Les dépôts sauvages de déchets verts sont un facteur de risque pour le patrimoine naturel, en particulier dans les zones dunaires. Leur accumulations ont pour conséquences un enrichissement des sols en azote amenant une prolifération de plantes banales à fort développement avec une fermeture du milieu et un appauvrissement biologique. De même, les dépôts de gravats non contrôlés comblent trop souvent des dépressions humides. Bien que qualifiés de « déchets inertes », ils se dégradent progressivement, en libérant des métaux lourds et en modifiant l’acidité des sols. Ils doivent de ce fait être évacués par les filières adaptées. Les espèces invasives sont un autre facteur de risque, considérées comme deuxième cause de perte de biodiversité dans le monde et première cause en milieu insulaire. Une douzaine de plantes invasives est déjà présente sur les deux îles. La mairie d’Hoedic et l’association de gestion du Fort d’Hoedic et de son environnement (AGFHE) ont travaillé avec succès sur l’éradication de deux d'entre elles, l’herbe de la pampa Cortaderia selloana et le séneçon en arbre Baccharis hamilifolia. Les griffes de sorcière, Carpobrotus edulis, originaire d’Afrique du Sud, et qui dégrade les côtes rocheuses sur d’autres sites bretons, restent à éradiquer.
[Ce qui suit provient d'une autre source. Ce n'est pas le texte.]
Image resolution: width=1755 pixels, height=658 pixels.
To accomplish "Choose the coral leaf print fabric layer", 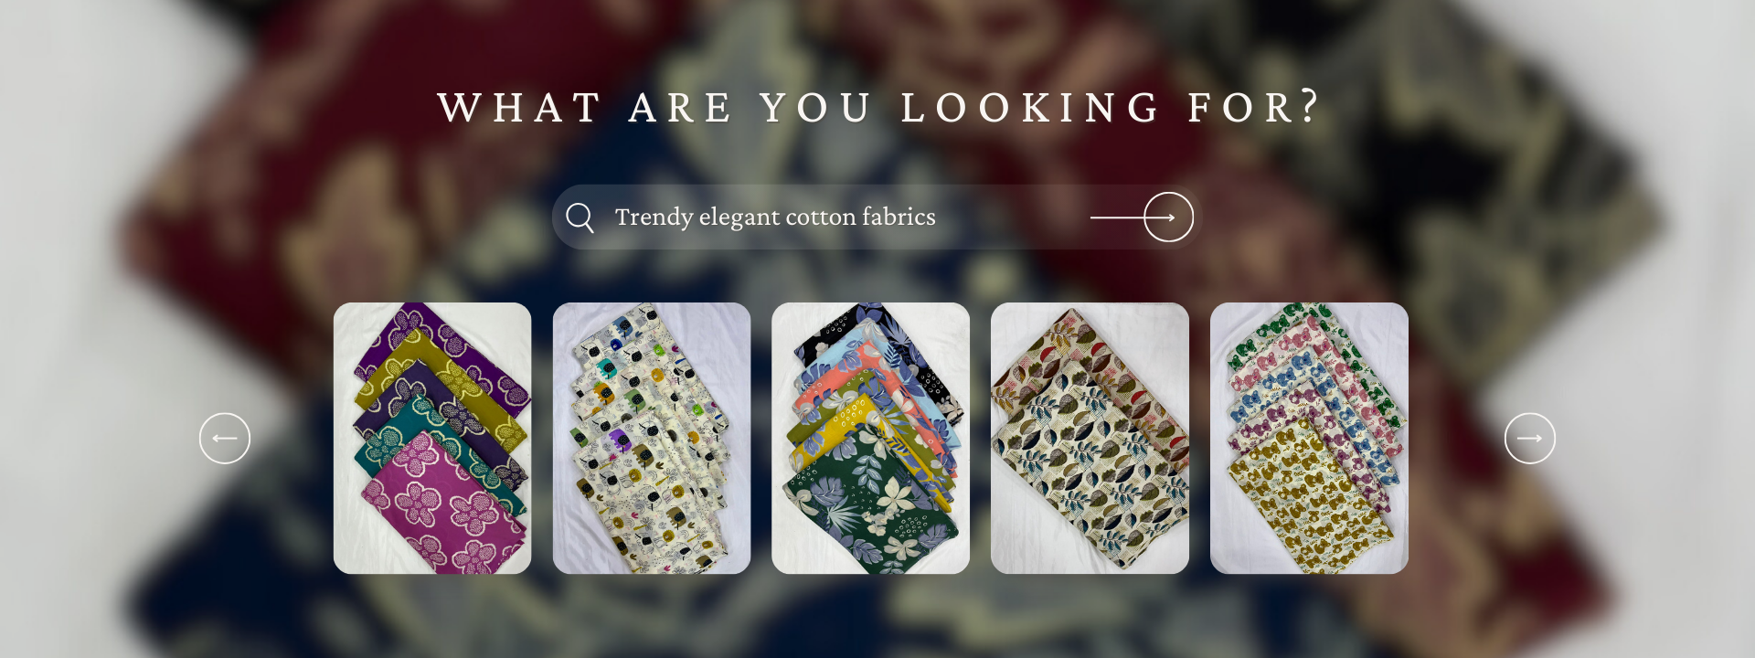I will 818,395.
D’autres évolutions ont été favorables à la biodiversité et à la restauration des paysages, tel le déplacement des campings des deux îles vers des zones moins fragiles. Les dunes où ils se trouvaient auparavant sont des environnements naturels particulièrement fragiles et riches en espèces d’intérêt patrimonial. La réouverture de vastes zones envahies par les fourrés de prunelliers et leur entretien en prairies par chevaux et moutons, ou bien en allée coupe-feu, est un autre facteur favorable à la biodiversité.
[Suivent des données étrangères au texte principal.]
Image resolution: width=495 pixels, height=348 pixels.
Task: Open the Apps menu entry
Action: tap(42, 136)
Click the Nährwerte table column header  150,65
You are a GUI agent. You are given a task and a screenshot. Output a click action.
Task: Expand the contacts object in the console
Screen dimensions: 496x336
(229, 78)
Hoedic et Houat, deux lieux privilégiés pour l'observation des oiseaux
observation oiseaux estran

Conclusion

La variété paysagère et biologique des deux îles est leur principale richesse, un atout important pour une économie aujourd’hui essentiellement liée au tourisme. Cependant, ce patrimoine est fragile. Toute dégradation ne pourra que nuire à la qualité de vie de leurs habitants et à l’attrait des deux îles. Il faut souligner le défi, pour les municipalités, de concilier l’affluence touristique et la préservation de l’environnement. Il n’y a cependant pas de fatalité : ces menaces dépendent aussi dans une large mesure du comportement de chacun pour préserver cette richesse.